All this is to say that Kendi sees “intellectual” as synonymous with “social engineer.” His idea of the old intellectual is a kind of dispassionate (and dull) professor of social science who did not exist at all before roughly 1970—and even then only barely, and almost exclusively at lower echelons.

His vision of the new intellectual is just that—actual intellectualism stripped of its genius and vitality—re-imbued with purpose but not with any of the virtues that underlie it. He mistakes the current order for the one that has always been, then seeks to remedy its defects without any recourse to the natural or the old.

Kendi writes that “traditional notions of the intellectual were never meant to include people who looked like me or who had a background like mine,” by which he must mean that the 100 IQ son of a tax accountant and a business analyst would not, in bygone days, have become a distinguished professor and a celebrated author of works of social thought.

Kendi seems not to have the slightest idea that, long before he crawled out of the New York private schools from which he came, the ranks of “intellectuals” were populated by mad prophets and radicals. The great minds of history have not been like the sad sacks with whom I. Henry Rogers studied at Temple University; they have been men of terrible force, whose very presence in the field of thought and action reshapes history itself: Aristotle, Shakespeare, Edison, Marx, Ford.

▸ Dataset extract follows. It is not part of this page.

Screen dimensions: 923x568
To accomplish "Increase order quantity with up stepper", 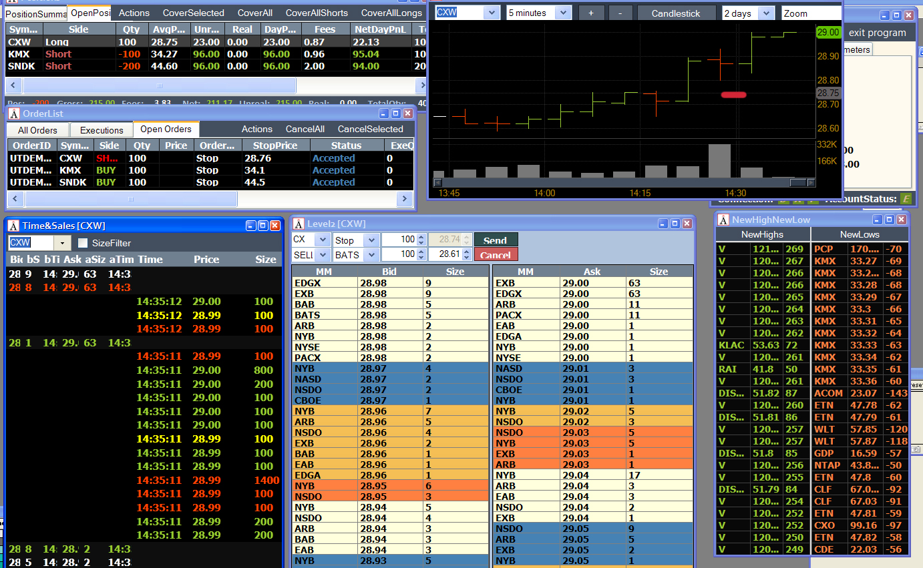I will pos(421,237).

The men who have come closest to exerting this force of genius on twenty-first century America—Mark Zuckerberg and Elon Musk—have both failed at decisive points. The one success, Jeff Bezos’s, has been incredibly bleak.

This is not an age of great men, and it is not an age for great men. It is an age for Ibram X. Kendi.

How long can that last, though? A viral report this week indicated that American IQ is dropping substantially. The study’s authors explained the drop away by reference to “numerous possibilities…ranging from poor nutrition to a rise in screens and media consumption to pollution and a decline in overall health.”

All that plays a part, to be sure. The causes are less interesting than the effects. In essence, there are two possibilities here. Either decline means downfall, and the fate of man in the third millennium is half a step above basic animal function. Or the tragedy of the twenty-first century will set the civilizational stage so that the next true intellect will echo and build and turn like Homer singing into the cavern of a dark age or roar like Caesar picking up the sword.